▶ **EXERCISE AIM**: Lines to restate from the data below: from the one containing "This screenshot has width=1568, height=777." to the one containing "The height and width of the screenshot is (812, 1484).", both included. Give them again exactly, and only them.

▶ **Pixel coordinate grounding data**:
□ □ □ □ □

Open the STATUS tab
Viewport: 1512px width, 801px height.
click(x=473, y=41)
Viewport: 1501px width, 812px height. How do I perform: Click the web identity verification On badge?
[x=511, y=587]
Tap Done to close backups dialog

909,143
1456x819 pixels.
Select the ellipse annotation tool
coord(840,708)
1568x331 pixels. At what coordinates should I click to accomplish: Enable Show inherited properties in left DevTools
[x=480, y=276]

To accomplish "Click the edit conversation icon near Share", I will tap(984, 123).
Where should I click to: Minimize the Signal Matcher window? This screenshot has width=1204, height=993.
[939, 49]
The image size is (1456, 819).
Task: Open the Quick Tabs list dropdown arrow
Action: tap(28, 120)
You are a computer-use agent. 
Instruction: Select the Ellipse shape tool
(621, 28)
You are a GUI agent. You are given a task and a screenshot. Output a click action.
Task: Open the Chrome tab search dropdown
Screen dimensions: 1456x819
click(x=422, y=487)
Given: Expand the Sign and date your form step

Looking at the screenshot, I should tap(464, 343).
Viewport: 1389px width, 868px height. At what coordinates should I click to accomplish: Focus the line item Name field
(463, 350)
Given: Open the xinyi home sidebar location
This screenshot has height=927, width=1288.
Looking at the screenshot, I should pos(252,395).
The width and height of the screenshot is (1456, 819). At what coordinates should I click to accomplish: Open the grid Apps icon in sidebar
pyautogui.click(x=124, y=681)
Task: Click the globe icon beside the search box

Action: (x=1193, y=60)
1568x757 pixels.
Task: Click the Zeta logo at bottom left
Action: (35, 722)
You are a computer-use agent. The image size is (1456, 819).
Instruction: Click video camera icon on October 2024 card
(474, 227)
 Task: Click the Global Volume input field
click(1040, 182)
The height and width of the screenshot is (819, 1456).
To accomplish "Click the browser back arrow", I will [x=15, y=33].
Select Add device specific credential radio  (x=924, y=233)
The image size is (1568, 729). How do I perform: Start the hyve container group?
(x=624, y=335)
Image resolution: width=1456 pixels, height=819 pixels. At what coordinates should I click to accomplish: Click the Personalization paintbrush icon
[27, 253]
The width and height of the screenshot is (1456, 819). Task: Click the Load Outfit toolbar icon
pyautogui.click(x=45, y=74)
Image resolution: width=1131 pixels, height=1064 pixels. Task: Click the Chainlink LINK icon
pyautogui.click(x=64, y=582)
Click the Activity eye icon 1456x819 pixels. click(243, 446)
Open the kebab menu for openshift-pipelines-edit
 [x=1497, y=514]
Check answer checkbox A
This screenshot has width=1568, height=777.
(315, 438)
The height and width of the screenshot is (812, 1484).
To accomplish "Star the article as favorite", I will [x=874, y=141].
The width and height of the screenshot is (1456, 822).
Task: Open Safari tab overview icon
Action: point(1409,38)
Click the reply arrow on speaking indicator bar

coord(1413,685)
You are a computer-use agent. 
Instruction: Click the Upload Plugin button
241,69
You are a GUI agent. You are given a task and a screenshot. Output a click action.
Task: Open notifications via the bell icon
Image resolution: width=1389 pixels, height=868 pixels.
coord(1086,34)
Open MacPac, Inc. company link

□ □ □ □ □

▶ **ANSWER SPACE**:
This screenshot has width=1568, height=777.
(315, 438)
The height and width of the screenshot is (812, 1484).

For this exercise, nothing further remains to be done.